Dans l'armée des géants chinois du e-commerce à l'international, Temu, filiale de Pinduoduo, a toujours été un "tueur de prix".

Mais récemment, ce cheval noir a soudainement changé de tactique en louant un centre logistique géant de 165 000 mètres carrés dans la province de Gyeonggi, en Corée du Sud, à proximité immédiate de l'aéroport d'Incheon et du port de Gimpo.

Les initiés comprennent que Temu ne veut plus se contenter de jouer dans la cour des petits prix avec la livraison gratuite à 9,9 dollars, mais cherche à rivaliser en vitesse avec les géants locaux coréens.

Centre logistique de Temu en Corée du Sud Source : nate

Un entrepôt de la taille de 16 terrains de football, révélant les ambitions de Temu

Quelle est la taille de ce centre logistique ? Il équivaut à 23 terrains de football standard.

Plus crucial encore, son emplacement : à moins de 30 minutes en voiture de l'aéroport d'Incheon, permettant aux marchandises arrivant de Chine d'être directement déchargées dans l'entrepôt. Temu prévoit également d'y installer un bureau en Corée, signe clair de son intention de s'implanter localement.

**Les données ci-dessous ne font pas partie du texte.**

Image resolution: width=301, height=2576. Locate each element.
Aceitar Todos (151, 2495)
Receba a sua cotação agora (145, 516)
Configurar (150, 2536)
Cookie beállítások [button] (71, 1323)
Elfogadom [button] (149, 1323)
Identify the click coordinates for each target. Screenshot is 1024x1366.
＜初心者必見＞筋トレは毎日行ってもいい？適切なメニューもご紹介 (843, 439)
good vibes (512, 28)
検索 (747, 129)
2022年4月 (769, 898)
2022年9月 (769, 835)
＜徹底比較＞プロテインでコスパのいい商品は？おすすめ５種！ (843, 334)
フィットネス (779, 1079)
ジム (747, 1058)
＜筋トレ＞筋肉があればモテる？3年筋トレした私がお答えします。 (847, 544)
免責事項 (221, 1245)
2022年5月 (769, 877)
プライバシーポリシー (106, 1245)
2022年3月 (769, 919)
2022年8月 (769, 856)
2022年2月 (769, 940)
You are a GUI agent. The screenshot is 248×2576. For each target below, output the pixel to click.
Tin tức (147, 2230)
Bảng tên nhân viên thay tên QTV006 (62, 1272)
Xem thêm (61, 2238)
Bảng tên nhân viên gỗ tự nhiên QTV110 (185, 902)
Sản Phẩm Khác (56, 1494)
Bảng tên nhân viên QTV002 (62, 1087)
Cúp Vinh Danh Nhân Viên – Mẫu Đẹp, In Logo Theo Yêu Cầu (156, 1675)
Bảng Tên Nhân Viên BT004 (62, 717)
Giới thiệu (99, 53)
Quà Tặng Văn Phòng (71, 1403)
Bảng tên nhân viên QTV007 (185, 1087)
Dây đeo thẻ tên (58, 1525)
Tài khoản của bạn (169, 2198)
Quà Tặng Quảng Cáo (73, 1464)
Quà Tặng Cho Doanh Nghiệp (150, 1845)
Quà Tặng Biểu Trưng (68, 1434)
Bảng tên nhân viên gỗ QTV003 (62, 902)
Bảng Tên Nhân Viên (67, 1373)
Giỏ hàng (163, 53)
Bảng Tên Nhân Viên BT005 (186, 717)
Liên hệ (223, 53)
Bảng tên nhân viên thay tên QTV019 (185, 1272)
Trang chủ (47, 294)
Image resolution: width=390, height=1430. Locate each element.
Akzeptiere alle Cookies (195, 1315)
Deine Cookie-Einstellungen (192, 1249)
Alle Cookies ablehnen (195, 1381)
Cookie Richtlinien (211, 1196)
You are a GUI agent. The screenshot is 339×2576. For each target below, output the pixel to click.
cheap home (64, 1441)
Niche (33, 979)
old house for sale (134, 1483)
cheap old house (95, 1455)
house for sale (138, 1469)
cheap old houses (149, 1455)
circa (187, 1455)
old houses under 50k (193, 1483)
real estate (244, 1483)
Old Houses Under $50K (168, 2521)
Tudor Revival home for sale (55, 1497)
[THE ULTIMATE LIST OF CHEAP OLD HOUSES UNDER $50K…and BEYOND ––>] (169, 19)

Selon le plan, une fois opérationnel, le délai de livraison des produits chinois sera réduit de moitié : les petits articles de Yiwu, qui prenaient auparavant deux semaines, pourraient désormais arriver chez les acheteurs coréens en cinq jours.

Mais la véritable arme secrète de Temu est le modèle L2L (Local to Local) lancé en février dernier. En termes simples, il s'agit de recruter des vendeurs locaux coréens : après la commande d'un consommateur, l'expédition se fait depuis votre entrepôt, avec une livraison possible dès le lendemain. Cette approche transforme directement le modèle transfrontalier en e-commerce local, capable même de défier la "livraison fusée" de Coupang.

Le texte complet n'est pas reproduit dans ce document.